Cochin Jews are descendants of the ancient Jewish community that once resided in the South Indian state known as the Kingdom of Cochin (the present day port city of Kochi). Once a thriving community, Cochin Jews were treated well by their neighbors and by rulers such as the Maharajas of Cochin. Over a period of several centuries, the influx of Jews from other nations splintered the Cochin Jewish community and caused many to emigrate, principally to Israel.
Kenneth X. Robbins will discuss the Jews of Cochin and South India from 6 to 8 p.m. on Thursday, Oct. 11
, in the Library’s Mary Pickford Theater, located on the third floor of the James Madison Building at 101 Independence Ave. S.E., Washington, D.C. Sponsored jointly by the Library’s Asian Division, Asian Division Friends Society, B’nai B’rith Klutznick National Jewish Museum, Embassy of India, Friends of Indian Arts, LCPA Hebrew Language Table and the University of Maryland’s Office of International Programs, the program is free and open to the public. However, seating is limited. Online registration is required by Friday, Oct. 5 at www.lcasianfriends.org/event/JewsofCochin
Robbins will be introduced by Ambassador Raminder Singh Jassal, deputy chief of mission of the Embassy of India. Also participating in the program will be Smita Tewari Jassal, a specialist in gender and development at Columbia and American universities.
Complementing Robbins’s lecture will be a slide show produced by Helen Sirkin titled “Simchat Torah 1965 in the Paradesi Synagogue” and a film about the Jews of Colchin.
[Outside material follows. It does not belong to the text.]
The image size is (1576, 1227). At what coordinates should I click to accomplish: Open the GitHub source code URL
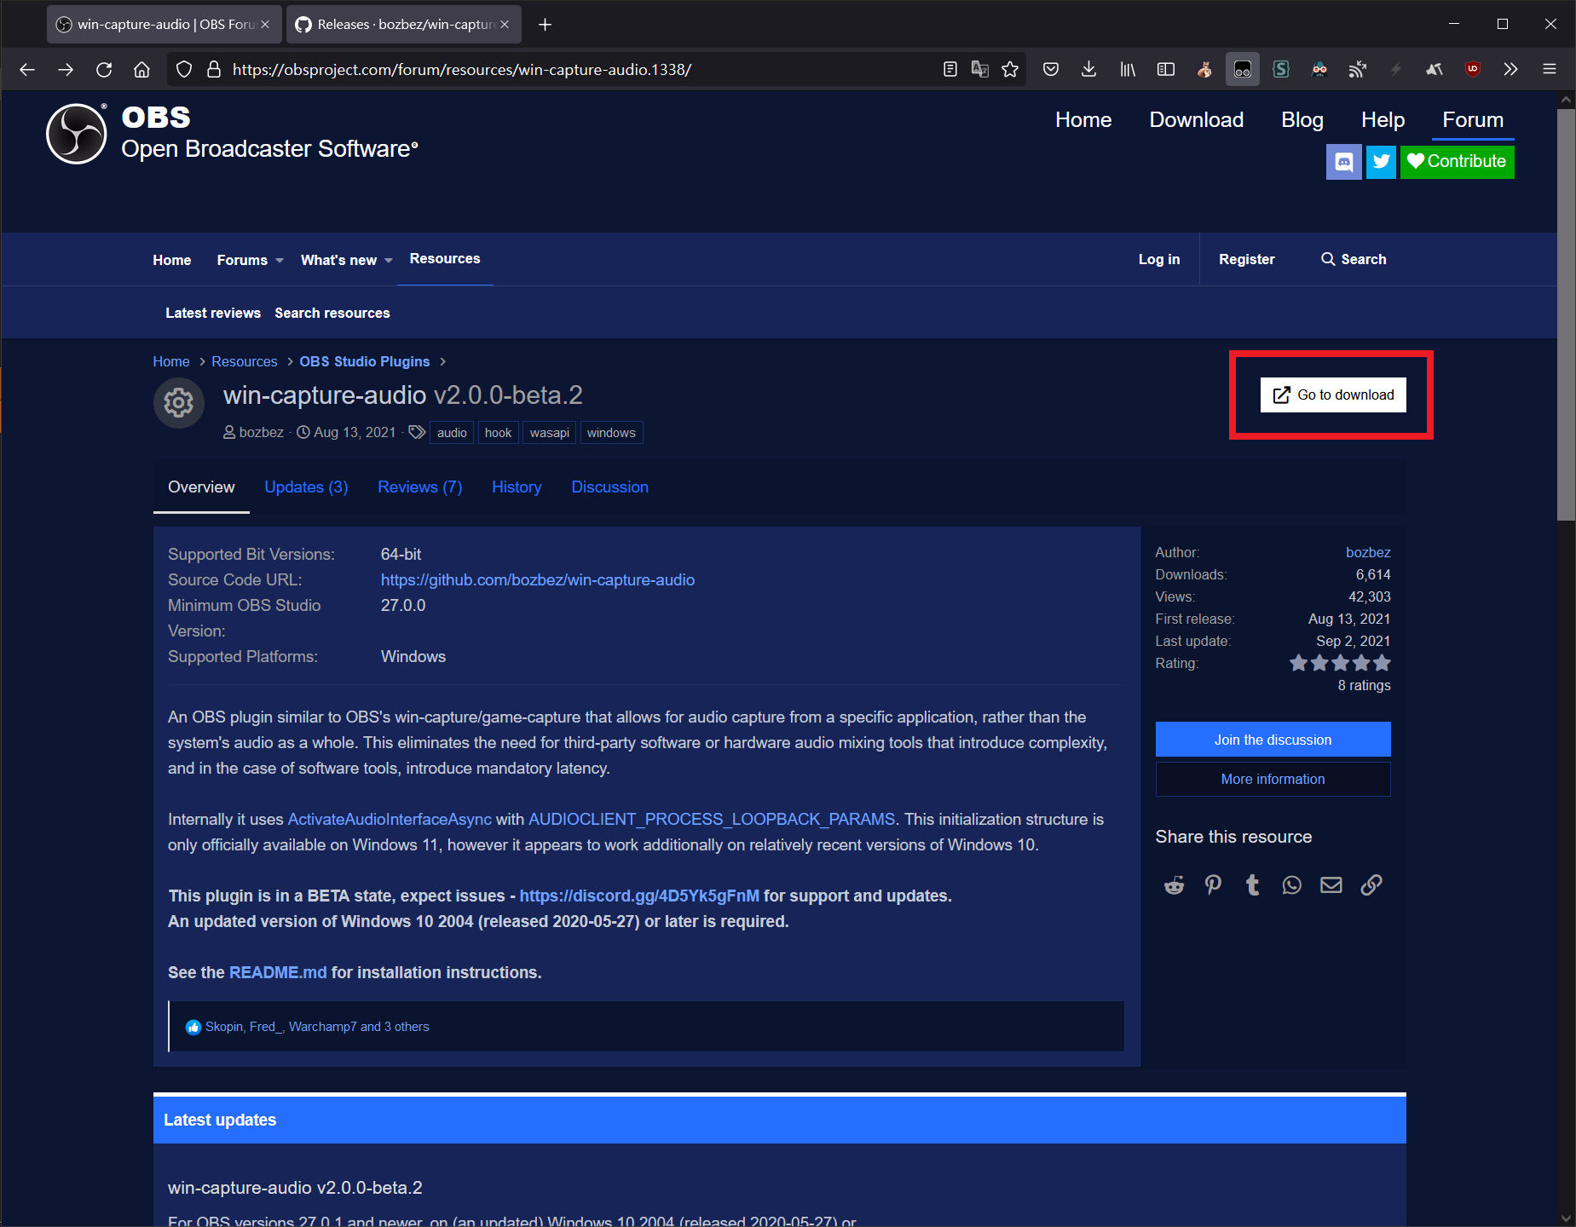pos(537,580)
Robbins has also organized an exhibit on the Jews of South India, which will be on view from 8:30 a.m. to 5 p.m. on Oct. 11 in the Asian Reading Room, located in Room 150 of the Library’s Thomas Jefferson Building, 10 First Street S.E., Washington, D.C.
Robbins, who is currently editing a book on the Jews of India, has published more than 50 articles dealing with Indian history, art, religion, numismatics, philately and medicine. He has served as curator of 10 exhibitions on these themes.
The Library of Congress is a central repository for all types of Asian publications that are not broadly available at other locations in the United States. Initiated in 1869 with a gift of 10 works in 934 volumes offered to the United States by the Emperor of China, the Library’s Asian collection of more than 2 million items is the largest and most comprehensive outside of Asia.